ABSTRACT. Insulin-like growth factor I (IGF-I) deficiency may be involved in cognitive deficits seen with aging, and in neurodegenerative diseases such as Alzheimer’s disease. The objective of this study was to investigate whether IGF-I is associated with cognitive performance and 3-year cognitive decline in 1318 subjects, aged 65–88 years. Cross-sectionally, IGF-I was directly related to information processing speed, memory, fluid intelligence, and Mini-Mental State Examination (MMSE) score, but these associations did not remain significant after adjustment for age and other factors.

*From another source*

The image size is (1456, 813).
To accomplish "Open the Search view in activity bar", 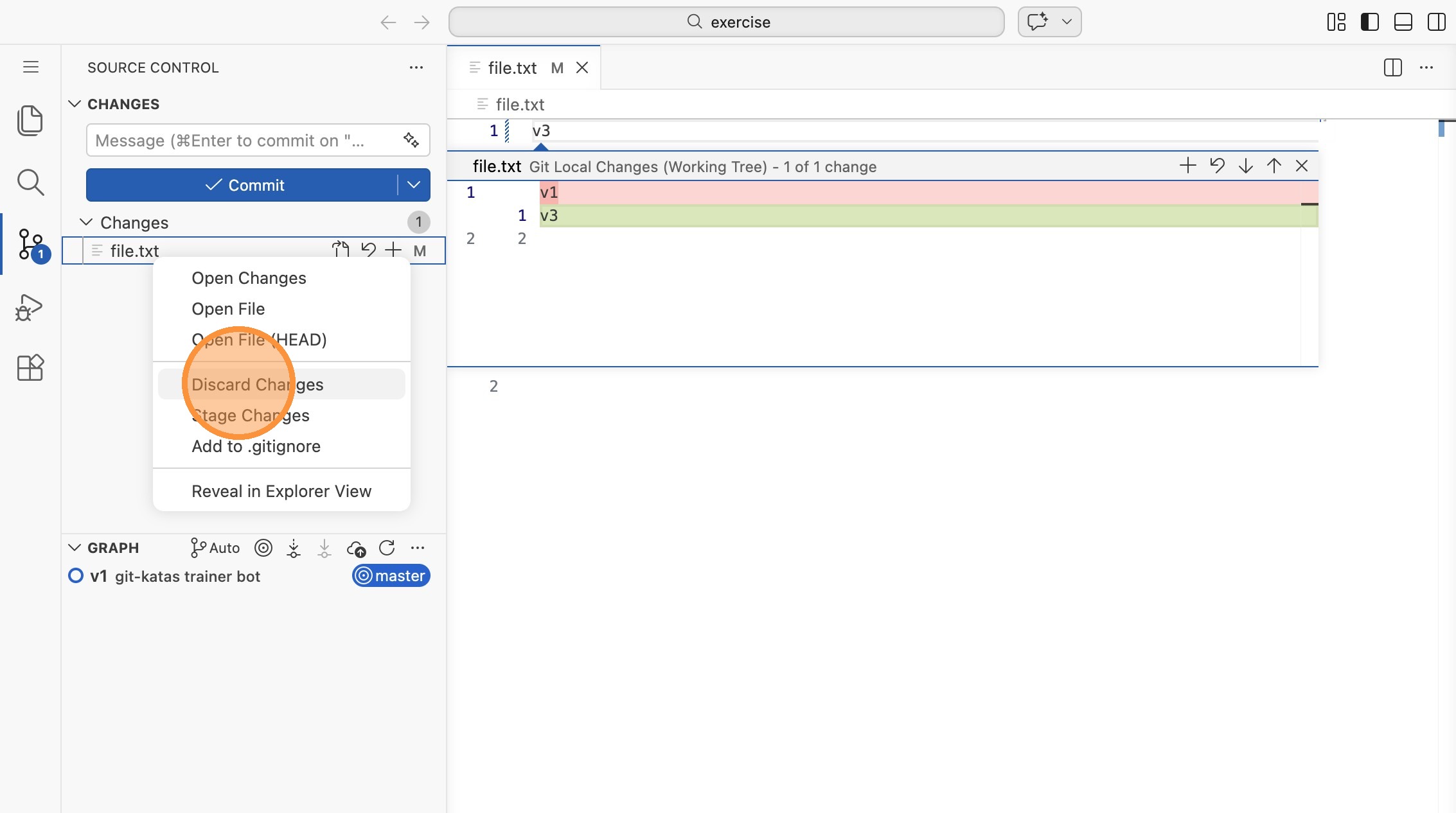I will point(30,182).
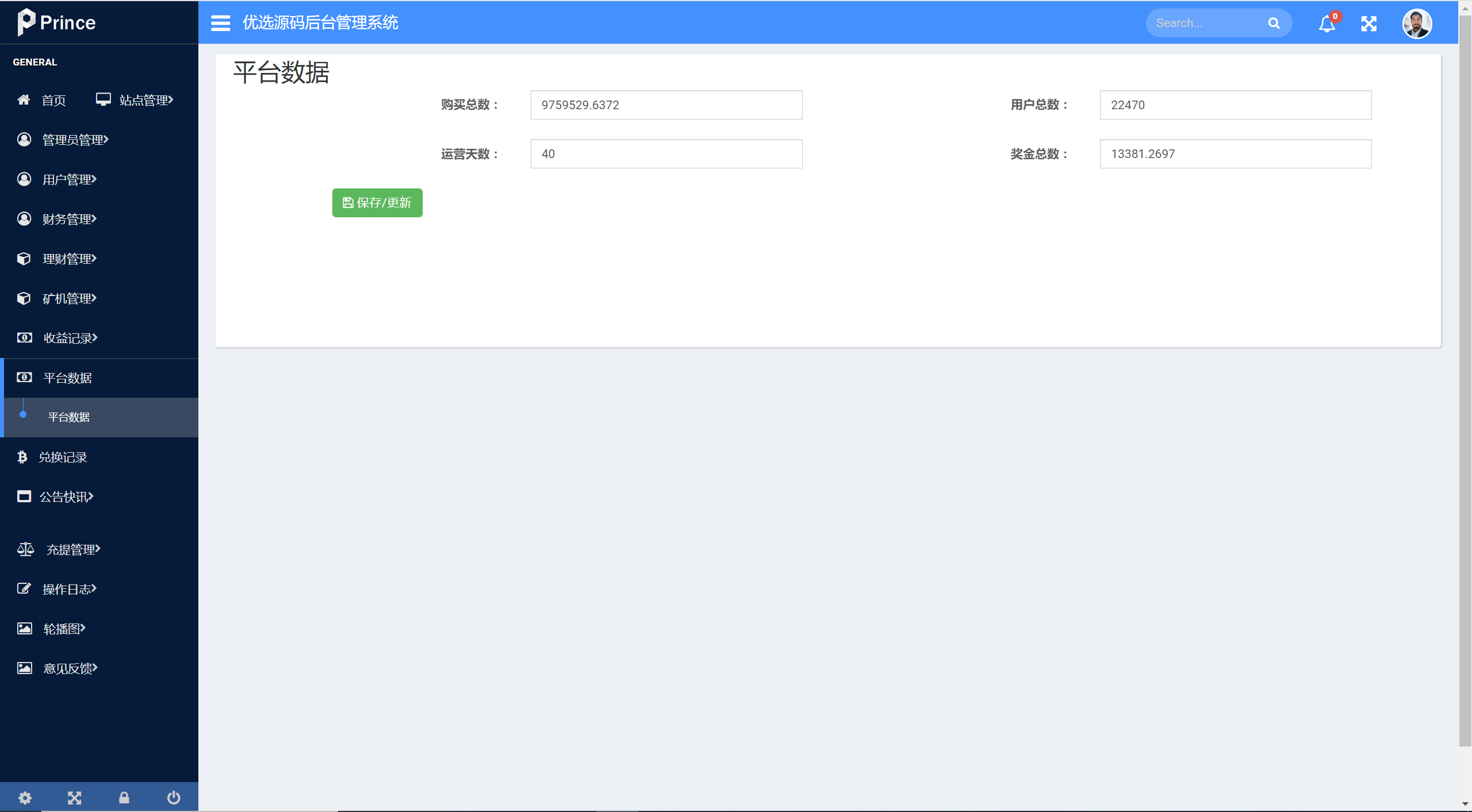Click the power logout icon at bottom
Image resolution: width=1472 pixels, height=812 pixels.
174,798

Analysis in quintiles of IGF-I revealed a threshold effect of low IGF-I on information processing speed, with lower speed in subjects in the lowest quintile of IGF-I (<9.4 nmol/l)1 versus those in the other four quintiles (fully adjusted B=−0.89; 95% CI, −1.72 to −0.05). This threshold of low IGF-I was also observed for 3-year decline in information processing speed (adjusted RR=1.78; 95% CI, 1.19–2.68). In summary, this study suggests that IGF-I levels below 9.4 nmol/l are negatively associated with both the level and decline of information processing speed.